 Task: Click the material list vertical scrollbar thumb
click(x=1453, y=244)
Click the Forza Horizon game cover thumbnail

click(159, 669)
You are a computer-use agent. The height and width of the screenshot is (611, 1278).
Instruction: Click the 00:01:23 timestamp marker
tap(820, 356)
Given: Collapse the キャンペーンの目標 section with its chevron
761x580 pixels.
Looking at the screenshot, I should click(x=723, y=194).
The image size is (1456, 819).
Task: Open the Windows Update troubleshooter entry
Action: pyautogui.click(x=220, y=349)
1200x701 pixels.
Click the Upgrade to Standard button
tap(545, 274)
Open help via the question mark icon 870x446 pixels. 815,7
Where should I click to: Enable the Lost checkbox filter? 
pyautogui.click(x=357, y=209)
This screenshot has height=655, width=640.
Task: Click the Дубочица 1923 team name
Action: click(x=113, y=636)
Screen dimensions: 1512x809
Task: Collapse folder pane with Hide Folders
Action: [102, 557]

— YOUR TASK —
Write out all of the records above word for word, keeping every line and its order unchanged.

— WORKED SOLUTION —
 Task: Click the material list vertical scrollbar thumb
click(x=1453, y=244)
Click the Forza Horizon game cover thumbnail

click(159, 669)
You are a computer-use agent. The height and width of the screenshot is (611, 1278).
Instruction: Click the 00:01:23 timestamp marker
tap(820, 356)
Given: Collapse the キャンペーンの目標 section with its chevron
761x580 pixels.
Looking at the screenshot, I should click(x=723, y=194).
The image size is (1456, 819).
Task: Open the Windows Update troubleshooter entry
Action: pyautogui.click(x=220, y=349)
1200x701 pixels.
Click the Upgrade to Standard button
tap(545, 274)
Open help via the question mark icon 870x446 pixels. 815,7
Where should I click to: Enable the Lost checkbox filter? 
pyautogui.click(x=357, y=209)
This screenshot has height=655, width=640.
Task: Click the Дубочица 1923 team name
Action: click(x=113, y=636)
Screen dimensions: 1512x809
Task: Collapse folder pane with Hide Folders
Action: [102, 557]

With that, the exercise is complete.